MERIDEN — U. S. Rep. Elizabeth Esty told a group of female students Wednesday don’t be afraid to make mistakes, and enjoy being lifelong learners.
Esty, who represents the state’s 5th congressional district, told the group that developing their communication and technology skills can help them immediately.
The Maloney High School students met in the school’s media center to hear Esty and show her the skills they have developed in the STEAM program.
“Learning this in high school is great,” Esty said. “They are really giving you the tools to find things out. Take those skills and get a job with that. It gives you a lot of power.”

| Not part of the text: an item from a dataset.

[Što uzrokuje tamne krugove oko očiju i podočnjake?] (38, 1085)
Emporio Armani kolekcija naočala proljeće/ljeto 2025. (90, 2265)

STEAM stands for science, technology, engineering, arts and math and aims to teach girls technology skills they can use in the real world, said founder Jason Teal. STEAM is part of the non-profit’s Change the Play program for at-risk and gifted youth. The goal is to show students careers in sports, music, and entertainment that don’t require being on stage or the playing field, including broadcasters, music producers and engineers, and entertainment lawyers.
“STEAM is a pilot program for Change the Play and we welcome your feedback,” Teal told the group.
Teal offered the program through the Meriden Public Schools and expected about a half-dozen girls to sign up. About 30 students enrolled.
Esty is an advocate for science, math and technology programs in her district and nationwide. She founded an app development contest that has helped high school students discover new technology uses. One group of students created a cell phone app that lets people know when they’ve missed the bus. The app is now being used in commuter applications.
STEAM students work on finding and developing video and written content to help them generate an audience. The students focused on beauty and have created a blog offering tips and other useful information to their fellow students.
“I really do enjoy fashion,” said Madison Quendo, a Maloney junior. “We need to inspire girls to be their best.”
Esty shared her story about being a lawyer, going from PTA mom to a member of Congress and the steps along the way. She told them about making tough choices, and how her experience voting against the death penalty on religious reasons cost her a second term in the state General Assembly, but allowed her the opportunity to run for Congress.
“You may be faced with a situation where you have to decide what matters most,” Esty said. “If I hadn’t done that I wouldn’t be in Congress.”
She also told the girls, women still have a long way to go. The House of Representatives is made up of only 18 percent women, less than Afghanistan. Women are still fighting for the same respect men get in government, and women should learn to pick their battles wisely. She said despite what is shown on television, there is still work being done in Congress.
“Talk less, smile more, listen more, share credit,” Esty said. “Politics is not dirty. To cure what is wrong with democracy is more democracy. If that’s the world I want to live in, I have to model that too.”
Quendo found that phrase memorable, but said although she finds politics fascinating, “it’s not for me.”
Julia Rivera, 16, joined STEAM because she likes belonging to something just for girls. Esty’s speech about learning new things and Rivera’s own habit of backing down from possible failure resonated with her.
“Don’t be afraid to try and fail,” Rivera said.